* [EXERCISE DIRECTIONS]:
Transcribe all data verbatim. Skip the pictures.

* [GIVEN DATA]:

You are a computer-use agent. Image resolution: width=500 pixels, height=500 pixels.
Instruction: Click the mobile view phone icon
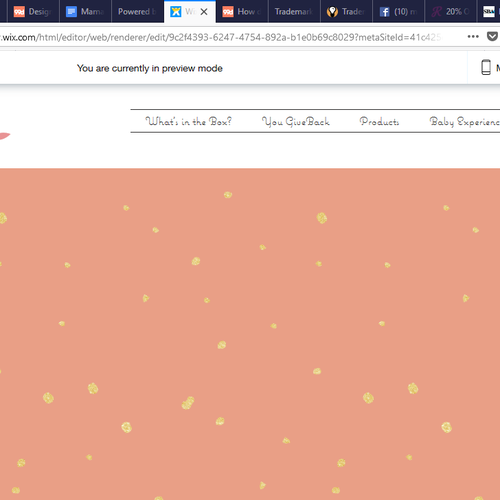[x=486, y=67]
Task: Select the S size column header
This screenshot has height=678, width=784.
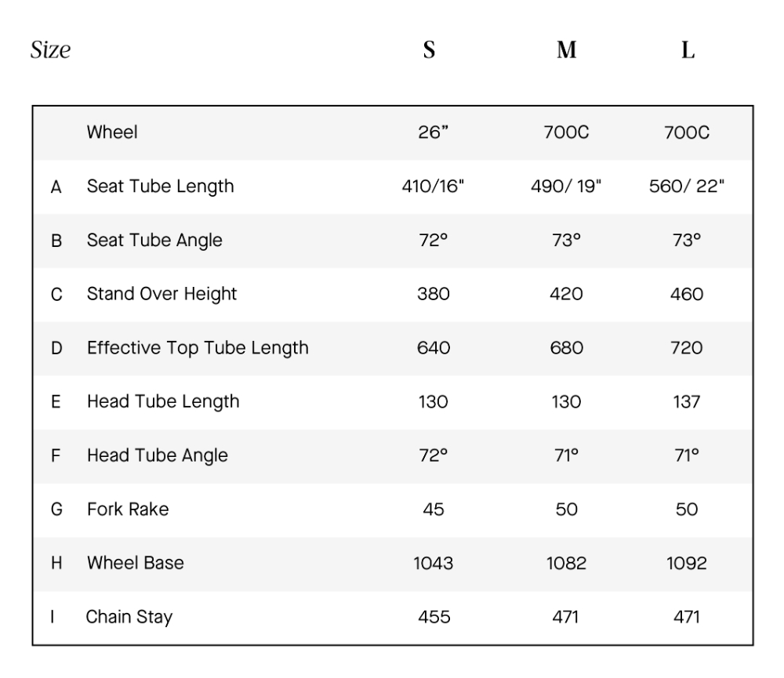Action: pyautogui.click(x=429, y=51)

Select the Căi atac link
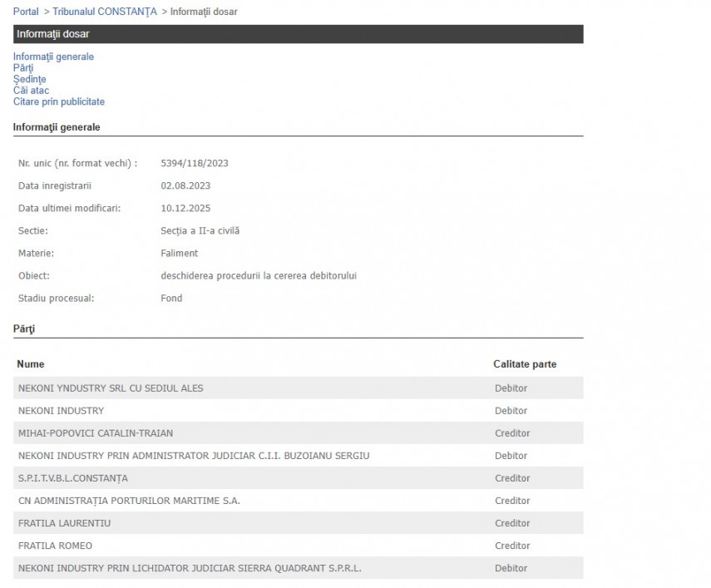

* [ANSWER BOX]:
You are a computer-use agent. Image resolution: width=500 pixels, height=500 pixels.
Instruction: Click the mobile view phone icon
[x=486, y=67]
Task: Select the S size column header
This screenshot has height=678, width=784.
Action: pyautogui.click(x=429, y=51)

Select the Căi atac link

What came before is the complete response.